- _Supplied records_
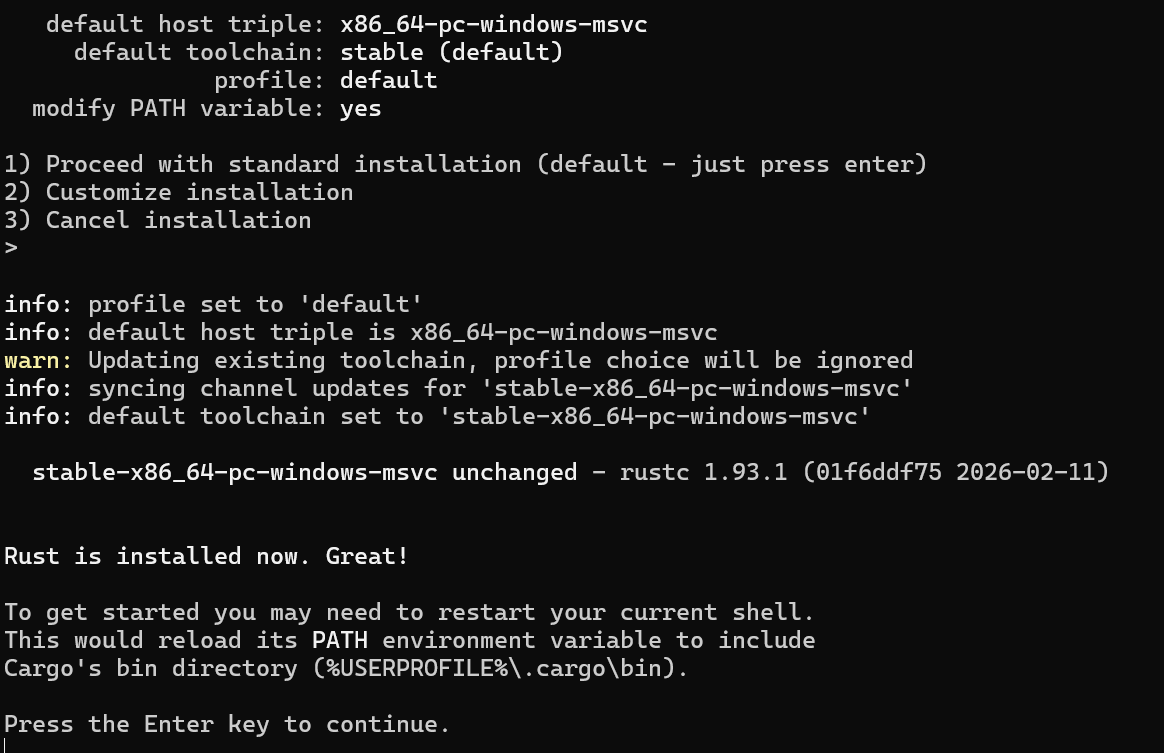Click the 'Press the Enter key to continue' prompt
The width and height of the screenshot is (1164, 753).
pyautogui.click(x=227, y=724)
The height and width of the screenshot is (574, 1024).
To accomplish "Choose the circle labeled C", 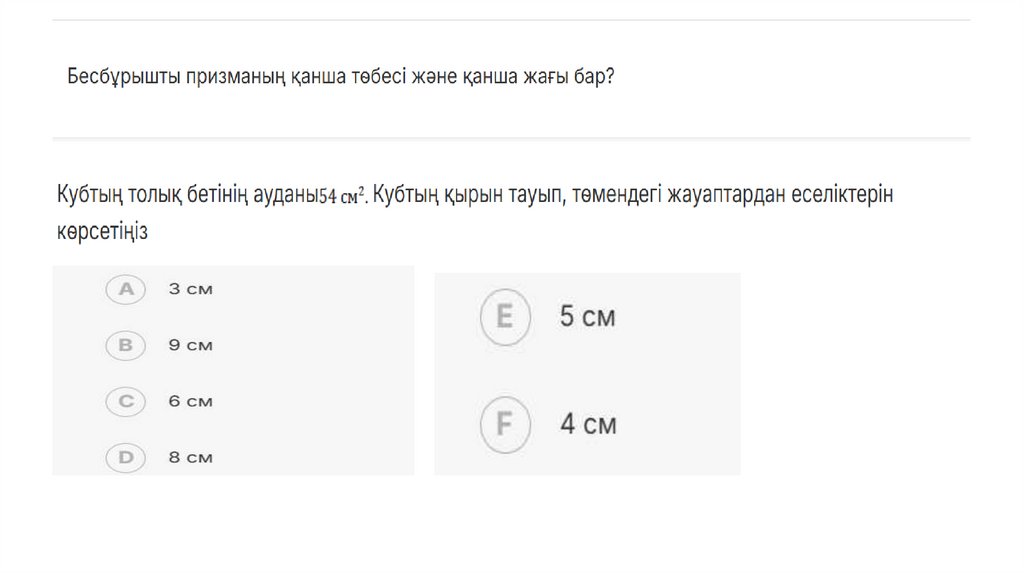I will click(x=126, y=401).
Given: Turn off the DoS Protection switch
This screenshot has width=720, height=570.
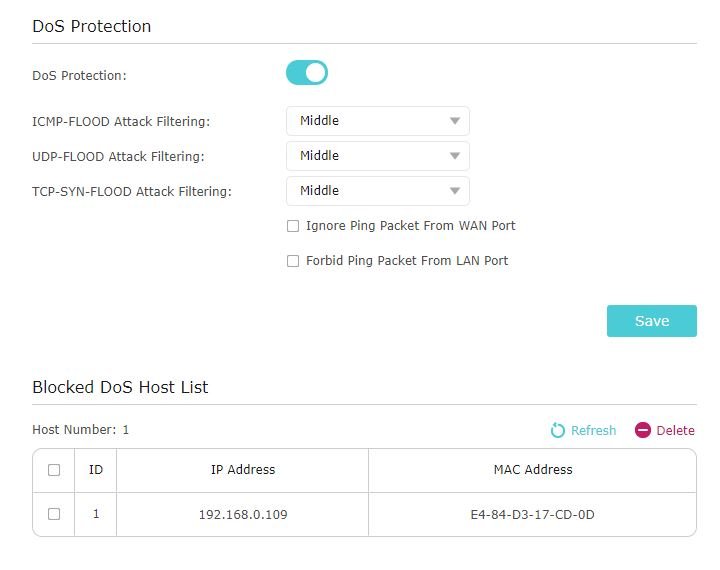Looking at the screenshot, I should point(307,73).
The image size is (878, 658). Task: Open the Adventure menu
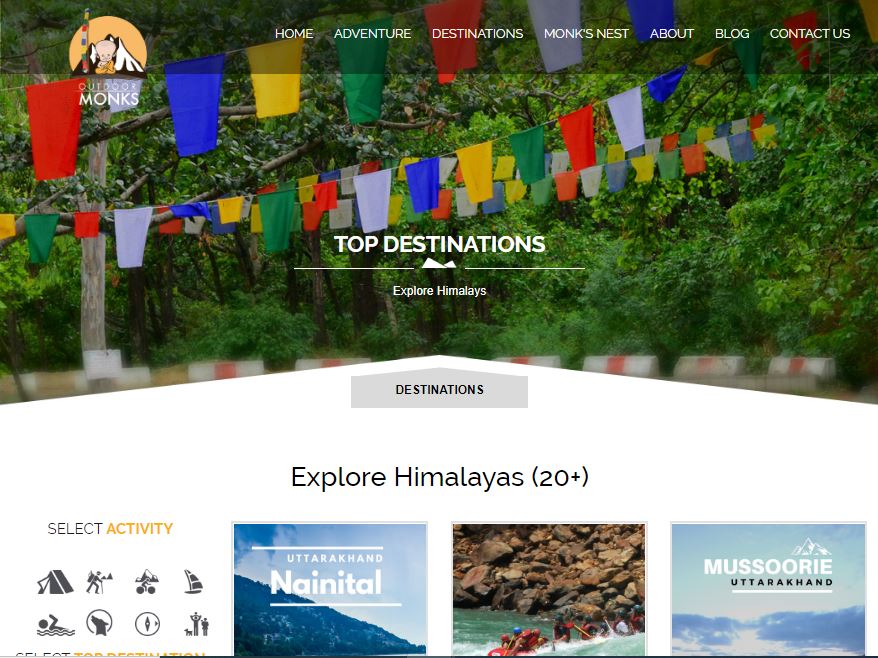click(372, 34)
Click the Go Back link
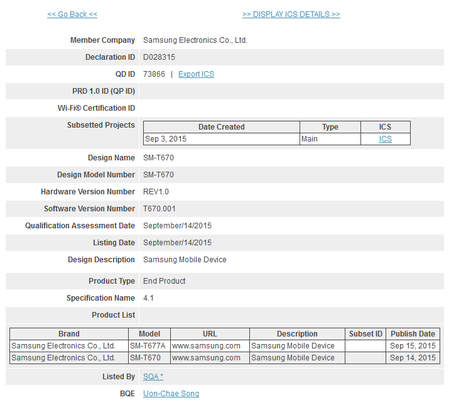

- _What is being asked_
Please reproduce exactly, and nothing more, the lines from the one containing "This screenshot has width=720, height=570." through the last line of the entries, both included; pictures stay out.

- _Exercise response_
This screenshot has width=720, height=570.
Looking at the screenshot, I should point(307,73).
The image size is (878, 658). Task: Open the Adventure menu
click(372, 34)
Click the Go Back link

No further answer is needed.